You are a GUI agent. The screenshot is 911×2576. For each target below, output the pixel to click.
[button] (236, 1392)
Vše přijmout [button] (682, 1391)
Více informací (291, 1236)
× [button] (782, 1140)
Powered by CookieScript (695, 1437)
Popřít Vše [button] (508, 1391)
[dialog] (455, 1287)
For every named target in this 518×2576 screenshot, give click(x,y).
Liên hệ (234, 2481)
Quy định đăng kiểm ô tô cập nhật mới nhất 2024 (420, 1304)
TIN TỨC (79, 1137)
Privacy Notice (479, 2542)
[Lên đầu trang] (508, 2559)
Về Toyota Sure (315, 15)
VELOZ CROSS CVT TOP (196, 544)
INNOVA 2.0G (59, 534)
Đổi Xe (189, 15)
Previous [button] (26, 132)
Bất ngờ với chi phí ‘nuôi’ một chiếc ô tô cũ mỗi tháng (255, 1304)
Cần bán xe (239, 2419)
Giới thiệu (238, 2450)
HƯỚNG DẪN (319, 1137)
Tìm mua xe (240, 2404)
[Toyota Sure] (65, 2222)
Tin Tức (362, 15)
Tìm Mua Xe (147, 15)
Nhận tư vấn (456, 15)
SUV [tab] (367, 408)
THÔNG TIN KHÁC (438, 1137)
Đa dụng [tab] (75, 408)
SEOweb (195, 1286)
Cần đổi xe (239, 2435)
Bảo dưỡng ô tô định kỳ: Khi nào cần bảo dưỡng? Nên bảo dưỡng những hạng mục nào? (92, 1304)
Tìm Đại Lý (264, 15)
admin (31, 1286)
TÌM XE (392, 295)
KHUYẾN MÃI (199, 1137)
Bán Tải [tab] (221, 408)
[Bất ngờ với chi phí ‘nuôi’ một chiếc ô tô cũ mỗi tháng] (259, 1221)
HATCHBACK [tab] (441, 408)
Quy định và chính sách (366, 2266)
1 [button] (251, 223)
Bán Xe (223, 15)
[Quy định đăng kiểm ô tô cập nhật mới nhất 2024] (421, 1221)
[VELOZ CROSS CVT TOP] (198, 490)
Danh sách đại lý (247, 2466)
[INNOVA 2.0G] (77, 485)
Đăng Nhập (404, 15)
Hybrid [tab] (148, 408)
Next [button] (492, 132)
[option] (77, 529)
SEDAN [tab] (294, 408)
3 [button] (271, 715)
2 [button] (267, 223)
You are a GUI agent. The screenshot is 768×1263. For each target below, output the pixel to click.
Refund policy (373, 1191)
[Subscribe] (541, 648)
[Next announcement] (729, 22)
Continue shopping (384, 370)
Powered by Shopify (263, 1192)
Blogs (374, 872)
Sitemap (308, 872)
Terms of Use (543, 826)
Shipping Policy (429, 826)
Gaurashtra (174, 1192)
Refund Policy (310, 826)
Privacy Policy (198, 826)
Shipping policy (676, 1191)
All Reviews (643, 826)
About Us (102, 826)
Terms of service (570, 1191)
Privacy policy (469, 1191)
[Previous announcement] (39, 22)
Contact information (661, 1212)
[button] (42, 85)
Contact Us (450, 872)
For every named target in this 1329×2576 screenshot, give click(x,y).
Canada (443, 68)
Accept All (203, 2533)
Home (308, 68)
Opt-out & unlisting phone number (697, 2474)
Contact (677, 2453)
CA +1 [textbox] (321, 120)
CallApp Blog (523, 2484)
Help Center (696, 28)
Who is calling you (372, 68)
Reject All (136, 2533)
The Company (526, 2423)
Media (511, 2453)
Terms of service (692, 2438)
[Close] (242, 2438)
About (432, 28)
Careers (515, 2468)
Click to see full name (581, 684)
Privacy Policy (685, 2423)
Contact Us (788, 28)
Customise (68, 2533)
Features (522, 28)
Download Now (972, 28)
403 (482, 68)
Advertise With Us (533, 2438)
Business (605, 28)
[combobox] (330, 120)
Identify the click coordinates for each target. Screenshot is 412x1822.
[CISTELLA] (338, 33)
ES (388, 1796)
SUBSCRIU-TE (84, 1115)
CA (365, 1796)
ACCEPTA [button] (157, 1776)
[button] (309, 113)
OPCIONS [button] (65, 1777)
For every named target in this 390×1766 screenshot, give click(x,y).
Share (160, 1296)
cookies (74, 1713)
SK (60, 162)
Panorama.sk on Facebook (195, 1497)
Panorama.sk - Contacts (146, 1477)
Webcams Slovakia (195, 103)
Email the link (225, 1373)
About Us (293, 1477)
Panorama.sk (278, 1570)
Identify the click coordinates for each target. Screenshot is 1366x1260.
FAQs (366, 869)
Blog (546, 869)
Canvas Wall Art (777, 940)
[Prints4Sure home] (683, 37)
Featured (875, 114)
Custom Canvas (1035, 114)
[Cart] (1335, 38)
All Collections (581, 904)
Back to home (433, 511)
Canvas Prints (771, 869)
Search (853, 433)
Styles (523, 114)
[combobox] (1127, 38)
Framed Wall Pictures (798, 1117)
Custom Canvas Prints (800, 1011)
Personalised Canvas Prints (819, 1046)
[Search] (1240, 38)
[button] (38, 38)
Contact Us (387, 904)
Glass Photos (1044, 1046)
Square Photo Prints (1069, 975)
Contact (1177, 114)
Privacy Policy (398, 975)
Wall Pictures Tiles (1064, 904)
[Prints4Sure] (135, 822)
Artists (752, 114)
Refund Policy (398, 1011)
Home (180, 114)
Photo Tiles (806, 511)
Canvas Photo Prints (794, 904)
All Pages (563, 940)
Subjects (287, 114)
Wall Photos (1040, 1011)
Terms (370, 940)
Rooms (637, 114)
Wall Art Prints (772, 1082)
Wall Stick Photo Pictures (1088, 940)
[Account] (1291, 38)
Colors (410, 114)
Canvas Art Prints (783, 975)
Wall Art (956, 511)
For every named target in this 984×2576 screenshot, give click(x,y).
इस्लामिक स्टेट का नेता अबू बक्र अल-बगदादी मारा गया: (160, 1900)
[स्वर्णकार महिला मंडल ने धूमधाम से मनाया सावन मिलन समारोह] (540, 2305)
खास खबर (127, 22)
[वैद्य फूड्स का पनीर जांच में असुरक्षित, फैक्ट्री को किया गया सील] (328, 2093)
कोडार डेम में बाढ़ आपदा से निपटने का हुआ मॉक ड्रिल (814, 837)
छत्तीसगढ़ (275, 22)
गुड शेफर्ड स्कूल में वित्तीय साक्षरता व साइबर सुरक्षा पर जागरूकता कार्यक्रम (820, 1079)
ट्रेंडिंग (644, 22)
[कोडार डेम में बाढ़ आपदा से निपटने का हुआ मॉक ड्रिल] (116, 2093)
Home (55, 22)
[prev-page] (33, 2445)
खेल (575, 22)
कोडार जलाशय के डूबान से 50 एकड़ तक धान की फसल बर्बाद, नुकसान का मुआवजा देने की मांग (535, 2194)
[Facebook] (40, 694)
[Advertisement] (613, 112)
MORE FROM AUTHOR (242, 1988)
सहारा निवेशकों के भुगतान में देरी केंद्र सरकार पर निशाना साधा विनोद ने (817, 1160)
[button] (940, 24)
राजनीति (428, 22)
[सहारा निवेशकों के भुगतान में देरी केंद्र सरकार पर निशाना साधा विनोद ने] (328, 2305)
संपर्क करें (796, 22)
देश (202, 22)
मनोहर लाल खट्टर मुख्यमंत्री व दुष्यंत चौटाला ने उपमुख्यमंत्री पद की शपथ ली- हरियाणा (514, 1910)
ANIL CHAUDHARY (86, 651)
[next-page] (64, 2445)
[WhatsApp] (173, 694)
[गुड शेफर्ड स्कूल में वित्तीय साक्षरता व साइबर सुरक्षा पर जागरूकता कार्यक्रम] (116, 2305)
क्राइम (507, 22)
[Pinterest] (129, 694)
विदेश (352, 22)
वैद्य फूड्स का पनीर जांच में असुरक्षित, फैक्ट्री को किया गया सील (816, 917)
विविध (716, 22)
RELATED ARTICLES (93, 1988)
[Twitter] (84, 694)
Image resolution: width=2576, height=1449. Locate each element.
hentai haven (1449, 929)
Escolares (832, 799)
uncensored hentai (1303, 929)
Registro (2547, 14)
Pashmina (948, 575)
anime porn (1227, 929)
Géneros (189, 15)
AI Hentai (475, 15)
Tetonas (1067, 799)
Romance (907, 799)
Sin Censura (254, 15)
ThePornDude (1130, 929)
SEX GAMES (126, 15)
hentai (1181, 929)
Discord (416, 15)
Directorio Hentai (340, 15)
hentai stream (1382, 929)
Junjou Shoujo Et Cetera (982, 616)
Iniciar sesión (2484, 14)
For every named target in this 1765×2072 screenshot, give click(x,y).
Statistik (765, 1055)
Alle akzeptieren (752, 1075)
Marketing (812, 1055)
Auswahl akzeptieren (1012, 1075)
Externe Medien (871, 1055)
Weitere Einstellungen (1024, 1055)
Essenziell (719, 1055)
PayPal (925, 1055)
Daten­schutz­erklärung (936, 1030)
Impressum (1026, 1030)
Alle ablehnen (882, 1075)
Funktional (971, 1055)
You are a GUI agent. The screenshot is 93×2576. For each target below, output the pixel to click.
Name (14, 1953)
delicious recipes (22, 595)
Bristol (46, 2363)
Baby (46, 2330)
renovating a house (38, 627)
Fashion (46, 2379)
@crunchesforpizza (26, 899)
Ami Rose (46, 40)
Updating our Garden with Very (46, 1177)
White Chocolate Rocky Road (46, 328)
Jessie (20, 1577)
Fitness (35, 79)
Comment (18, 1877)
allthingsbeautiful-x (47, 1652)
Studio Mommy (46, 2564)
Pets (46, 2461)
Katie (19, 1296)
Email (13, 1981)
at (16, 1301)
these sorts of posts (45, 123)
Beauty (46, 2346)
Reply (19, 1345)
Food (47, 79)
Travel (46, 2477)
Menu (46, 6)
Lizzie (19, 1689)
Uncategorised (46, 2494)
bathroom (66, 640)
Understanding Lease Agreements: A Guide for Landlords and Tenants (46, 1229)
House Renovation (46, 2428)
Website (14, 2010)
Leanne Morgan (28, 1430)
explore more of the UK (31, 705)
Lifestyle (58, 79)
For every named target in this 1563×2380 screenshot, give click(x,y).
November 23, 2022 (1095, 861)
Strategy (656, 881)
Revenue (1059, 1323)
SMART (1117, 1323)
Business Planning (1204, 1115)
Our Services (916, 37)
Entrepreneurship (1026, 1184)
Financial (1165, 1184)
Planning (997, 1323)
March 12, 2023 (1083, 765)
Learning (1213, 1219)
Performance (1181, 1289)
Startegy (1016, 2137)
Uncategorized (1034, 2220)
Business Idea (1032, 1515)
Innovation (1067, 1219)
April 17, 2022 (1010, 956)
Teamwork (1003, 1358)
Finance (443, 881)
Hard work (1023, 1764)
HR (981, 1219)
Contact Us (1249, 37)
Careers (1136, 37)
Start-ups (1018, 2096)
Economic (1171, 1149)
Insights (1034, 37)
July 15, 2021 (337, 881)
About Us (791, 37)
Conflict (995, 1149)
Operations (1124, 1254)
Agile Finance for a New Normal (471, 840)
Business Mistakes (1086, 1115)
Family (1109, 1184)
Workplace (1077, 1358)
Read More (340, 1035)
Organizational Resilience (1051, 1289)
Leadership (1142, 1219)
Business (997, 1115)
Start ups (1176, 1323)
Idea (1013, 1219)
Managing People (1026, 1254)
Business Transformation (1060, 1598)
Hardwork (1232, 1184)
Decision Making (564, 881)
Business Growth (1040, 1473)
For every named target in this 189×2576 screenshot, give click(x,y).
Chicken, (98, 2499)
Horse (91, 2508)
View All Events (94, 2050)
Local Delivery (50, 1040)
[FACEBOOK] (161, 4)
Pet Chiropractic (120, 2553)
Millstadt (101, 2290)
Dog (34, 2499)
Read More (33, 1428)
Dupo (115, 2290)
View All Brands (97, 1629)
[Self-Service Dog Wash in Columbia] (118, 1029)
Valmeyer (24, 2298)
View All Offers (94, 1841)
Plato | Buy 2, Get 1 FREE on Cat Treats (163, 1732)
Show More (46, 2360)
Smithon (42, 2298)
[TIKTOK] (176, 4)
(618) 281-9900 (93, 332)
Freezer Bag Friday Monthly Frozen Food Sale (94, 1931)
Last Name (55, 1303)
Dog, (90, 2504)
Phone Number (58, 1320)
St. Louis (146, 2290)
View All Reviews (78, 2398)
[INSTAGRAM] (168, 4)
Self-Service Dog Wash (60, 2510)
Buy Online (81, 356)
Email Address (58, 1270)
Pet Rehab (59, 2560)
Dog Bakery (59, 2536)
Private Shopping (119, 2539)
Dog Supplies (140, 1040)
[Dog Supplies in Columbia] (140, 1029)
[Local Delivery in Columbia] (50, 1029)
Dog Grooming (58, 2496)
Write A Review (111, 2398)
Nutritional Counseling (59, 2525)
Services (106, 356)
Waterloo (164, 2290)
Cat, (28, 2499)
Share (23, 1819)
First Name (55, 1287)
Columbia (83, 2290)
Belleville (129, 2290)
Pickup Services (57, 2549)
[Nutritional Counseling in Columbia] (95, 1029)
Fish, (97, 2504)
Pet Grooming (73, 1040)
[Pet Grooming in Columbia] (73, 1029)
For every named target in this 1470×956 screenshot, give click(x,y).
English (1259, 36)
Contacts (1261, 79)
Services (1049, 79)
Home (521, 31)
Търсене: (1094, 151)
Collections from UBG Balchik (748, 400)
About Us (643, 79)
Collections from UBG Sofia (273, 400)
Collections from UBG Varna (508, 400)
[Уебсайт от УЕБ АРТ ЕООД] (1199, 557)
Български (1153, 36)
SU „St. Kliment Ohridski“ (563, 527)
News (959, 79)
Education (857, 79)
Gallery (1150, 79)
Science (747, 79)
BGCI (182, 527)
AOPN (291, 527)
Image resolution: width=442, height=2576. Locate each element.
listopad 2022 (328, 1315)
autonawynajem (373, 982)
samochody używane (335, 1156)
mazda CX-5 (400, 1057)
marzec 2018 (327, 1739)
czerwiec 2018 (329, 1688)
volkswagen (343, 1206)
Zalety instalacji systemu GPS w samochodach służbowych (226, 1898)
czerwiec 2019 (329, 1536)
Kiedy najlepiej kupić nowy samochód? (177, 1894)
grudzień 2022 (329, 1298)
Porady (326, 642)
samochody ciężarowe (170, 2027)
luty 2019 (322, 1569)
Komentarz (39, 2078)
• • •
# [Work instructions]
Your answer should consist of the lines from the line with "Photo Tiles (806, 511)" to the line with "[Advertisement] (613, 112)" above, repeated exactly, both ends included.

# [Response]
Photo Tiles (806, 511)
Canvas Photo Prints (794, 904)
All Pages (563, 940)
Subjects (287, 114)
Wall Photos (1040, 1011)
Terms (370, 940)
Rooms (637, 114)
Wall Art Prints (772, 1082)
Wall Stick Photo Pictures (1088, 940)
[Account] (1291, 38)
Colors (410, 114)
Canvas Art Prints (783, 975)
Wall Art (956, 511)
For every named target in this 984×2576 screenshot, give click(x,y).
इस्लामिक स्टेट का नेता अबू बक्र अल-बगदादी मारा गया: (160, 1900)
[स्वर्णकार महिला मंडल ने धूमधाम से मनाया सावन मिलन समारोह] (540, 2305)
खास खबर (127, 22)
[वैद्य फूड्स का पनीर जांच में असुरक्षित, फैक्ट्री को किया गया सील] (328, 2093)
कोडार डेम में बाढ़ आपदा से निपटने का हुआ मॉक ड्रिल (814, 837)
छत्तीसगढ़ (275, 22)
गुड शेफर्ड स्कूल में वित्तीय साक्षरता व साइबर सुरक्षा पर जागरूकता कार्यक्रम (820, 1079)
ट्रेंडिंग (644, 22)
[कोडार डेम में बाढ़ आपदा से निपटने का हुआ मॉक ड्रिल] (116, 2093)
Home (55, 22)
[prev-page] (33, 2445)
खेल (575, 22)
कोडार जलाशय के डूबान से 50 एकड़ तक धान की फसल बर्बाद, नुकसान का मुआवजा देने की मांग (535, 2194)
[Facebook] (40, 694)
[Advertisement] (613, 112)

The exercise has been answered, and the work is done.